NPBS-based adaptive finite element method for static electromagnetic problems

Abstract

To solve electromagnetic field problems by the finite element method (FEM), it is necessary for users to generate mesh in preprocessing. The quality of mesh, which depends on the quality of set of nodes, strongly affects the accuracy of the analysis result. In this paper, a novel NPBS (node placement method by bubble simulation)-based adaptive finite element method (NPBS-AFEM) was proposed to solve the static electromagnetic problems.

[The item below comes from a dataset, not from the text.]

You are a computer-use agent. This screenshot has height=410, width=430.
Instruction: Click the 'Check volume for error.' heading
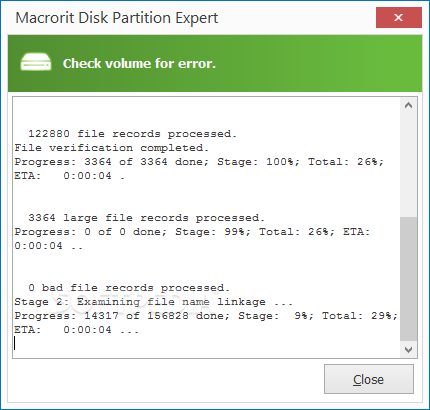click(139, 63)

The advantages of the NPBS-based AFEM, compared with other known methods, are given as follows: the NPBS-based AFEM not only generates a high-quality nodes set which can be connected to be high-quality meshes, but also uses less DOFs to achieve the required accuracy; this adaptive mesh refinement method can be combined with other a posteriori error estimators to conduct finite element computing; this AFEM can coarsen and refine the mesh in the same framework without manual intervention; it is very suitable to develop the NPBS method in parallel environments due to the short-range force between bubbles; it can be also used to deal with anisotropic problems where the bubbles are replaced by elliptical bubbles. It is shown that the mesh of high quality and higher accuracy than a highly optimized BM (bisection method)-based h-AFEM or uniform refinement method is obtained in three static electromagnetic field problems using the NPBS-AFEM.